Peter Pan Goes Wrong

Henry Lewis, Jonathan Sayer and Henry Shields
Mischief Theatre
Yvonne Arnaud Theatre, Guildford

James Marlowe, Cornelius Booth, Laurence Pears, Harry Kershaw Credit: Alastair Muir
Laurence Pears, Cornelius Booth, Rosie Abraham, Naomi Sheldon Credit: Alastair Muir

Following the phenomenal success of The Play that Goes Wrong (still playing at the Duchess Theatre in the West End and booking until September 2015) the three writers are at it again.

Almost all the original cast are still performing in the original play, so here we have a completely new collection of thespians who are either brave, foolhardy, or haven’t seen the first one.

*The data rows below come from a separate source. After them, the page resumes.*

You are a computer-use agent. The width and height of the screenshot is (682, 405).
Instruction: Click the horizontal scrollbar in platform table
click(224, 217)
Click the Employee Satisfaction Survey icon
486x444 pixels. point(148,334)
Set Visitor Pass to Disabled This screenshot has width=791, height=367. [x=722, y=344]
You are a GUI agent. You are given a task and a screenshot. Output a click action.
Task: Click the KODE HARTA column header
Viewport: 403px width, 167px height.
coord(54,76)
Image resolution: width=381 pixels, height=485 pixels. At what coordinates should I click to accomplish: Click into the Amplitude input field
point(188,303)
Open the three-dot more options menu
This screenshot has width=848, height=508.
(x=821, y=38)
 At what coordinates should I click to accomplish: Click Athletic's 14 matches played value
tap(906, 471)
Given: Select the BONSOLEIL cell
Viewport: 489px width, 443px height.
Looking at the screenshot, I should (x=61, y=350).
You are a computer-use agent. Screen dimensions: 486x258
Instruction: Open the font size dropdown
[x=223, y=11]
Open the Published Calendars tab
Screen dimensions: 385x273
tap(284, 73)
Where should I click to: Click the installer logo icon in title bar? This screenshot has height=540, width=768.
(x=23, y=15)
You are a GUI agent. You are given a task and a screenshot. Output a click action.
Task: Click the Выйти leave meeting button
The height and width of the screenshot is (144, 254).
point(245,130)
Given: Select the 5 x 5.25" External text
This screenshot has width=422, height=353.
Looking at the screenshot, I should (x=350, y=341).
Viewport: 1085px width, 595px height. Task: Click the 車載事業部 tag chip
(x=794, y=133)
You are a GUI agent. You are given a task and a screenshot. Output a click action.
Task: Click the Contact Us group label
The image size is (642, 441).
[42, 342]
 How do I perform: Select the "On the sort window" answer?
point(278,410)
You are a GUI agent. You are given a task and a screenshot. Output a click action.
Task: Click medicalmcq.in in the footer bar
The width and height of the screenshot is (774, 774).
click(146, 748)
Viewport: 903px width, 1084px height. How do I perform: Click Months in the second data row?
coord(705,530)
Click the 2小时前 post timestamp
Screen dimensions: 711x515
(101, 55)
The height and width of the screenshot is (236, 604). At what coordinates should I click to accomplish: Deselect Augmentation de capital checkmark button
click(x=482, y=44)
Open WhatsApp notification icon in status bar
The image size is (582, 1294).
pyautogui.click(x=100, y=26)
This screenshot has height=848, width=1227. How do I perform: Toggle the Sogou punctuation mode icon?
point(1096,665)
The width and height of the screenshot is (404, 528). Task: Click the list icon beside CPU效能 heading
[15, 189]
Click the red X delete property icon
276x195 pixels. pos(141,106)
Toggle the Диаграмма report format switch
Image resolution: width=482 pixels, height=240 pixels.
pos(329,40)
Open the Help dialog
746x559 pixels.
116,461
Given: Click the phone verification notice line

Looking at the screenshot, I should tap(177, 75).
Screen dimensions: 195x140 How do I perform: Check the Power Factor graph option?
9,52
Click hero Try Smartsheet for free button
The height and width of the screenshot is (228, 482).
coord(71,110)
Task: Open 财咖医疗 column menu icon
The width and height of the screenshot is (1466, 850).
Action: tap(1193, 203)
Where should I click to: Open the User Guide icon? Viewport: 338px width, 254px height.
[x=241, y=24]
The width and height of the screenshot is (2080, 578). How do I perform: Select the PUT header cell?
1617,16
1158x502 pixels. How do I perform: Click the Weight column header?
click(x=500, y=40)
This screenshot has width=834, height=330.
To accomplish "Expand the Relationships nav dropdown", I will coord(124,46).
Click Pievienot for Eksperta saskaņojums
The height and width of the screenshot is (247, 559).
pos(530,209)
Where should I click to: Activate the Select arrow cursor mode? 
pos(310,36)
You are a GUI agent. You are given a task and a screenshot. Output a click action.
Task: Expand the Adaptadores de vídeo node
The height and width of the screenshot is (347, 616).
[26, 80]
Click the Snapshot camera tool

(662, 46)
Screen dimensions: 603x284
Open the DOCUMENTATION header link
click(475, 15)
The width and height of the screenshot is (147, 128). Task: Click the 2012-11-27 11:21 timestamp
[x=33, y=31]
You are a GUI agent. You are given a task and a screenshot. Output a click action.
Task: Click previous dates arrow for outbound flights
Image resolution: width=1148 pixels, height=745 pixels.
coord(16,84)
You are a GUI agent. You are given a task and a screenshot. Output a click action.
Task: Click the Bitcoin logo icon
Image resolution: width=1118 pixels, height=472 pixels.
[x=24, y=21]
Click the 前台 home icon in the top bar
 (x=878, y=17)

As before, it is the Cornley Polytechnic Drama Society and they’ve learnt nothing from their previous experience as they now proceed to turn J M Barrie’s Peter Pan inside out. Everything that can possibly go wrong does and nobody in this play has an easy ride.

Their split-second timing has to be (and is) incomparable—very necessary to avoid injury, or worse, with Simon Scullion’s brilliantly conceived set having a lot to do with their problems.

Doors fall off unexpectedly, lights refuse to work, furniture collapses to exactly the millimetre required to avoid a crushed performer and the dog Nana gets stuck in the dog flap and has to be sawn out by a member of the backstage crew with the obligatory ‘builders bum crack’. As this involves a chainsaw, it rather interferes with Mrs Darling’s lullaby for the children.

There is also a revolve which doesn’t know how to behave constantly turning to show scenes which the ‘performers’ were not intending to reveal, and this later becomes even more frantic, giving Captain Hook’s crew a hard time. Director Adam Meggido does a brilliant job of somehow managing to keep it all on a relatively even keel.

The performers are just as inept as the scenery. Captain Hook is constantly either losing his hook or forgetting which hand it replaces, two of them manage to get tangled up in the ‘river’ and Tinkerbell wears a permanently bewildered expression, as well she might.

“This is not a pantomime,” roars Captain Hook, but the audience refuse to believe him.

There is a little too much of the slapstick for my taste, although it is perfectly timed and very funny, but it is the very clever and witty writing which provides the most comedy, together with the expressions on the faces of performers determined to go on with the show no matter what.

Particularly funny is the ‘sound check’ inadvertently broadcast to all and sundry, to the consternation of the now frozen performers, and even funnier when it becomes obvious from where it is being transmitted.

It is during this that Max hears he has only been included in the cast as his uncle had donated £40,000 to the performance and that he really can’t act. Picking up his crocodile head and with woebegone expression, he trudges unhappily offstage. The audience are on his side from that moment.

Some local children were auditioned to provide the ‘lost boys’. They all played their parts extremely well through all the mayhem and the audience were later relieved to hear they were all still... alive!

Too many of the cast to mention individually, but they all played their parts to hilarious perfection. Just hope they manage to survive the extended tour they are just beginning.

Get a ticket if you can—it’s great entertainment and not to be missed.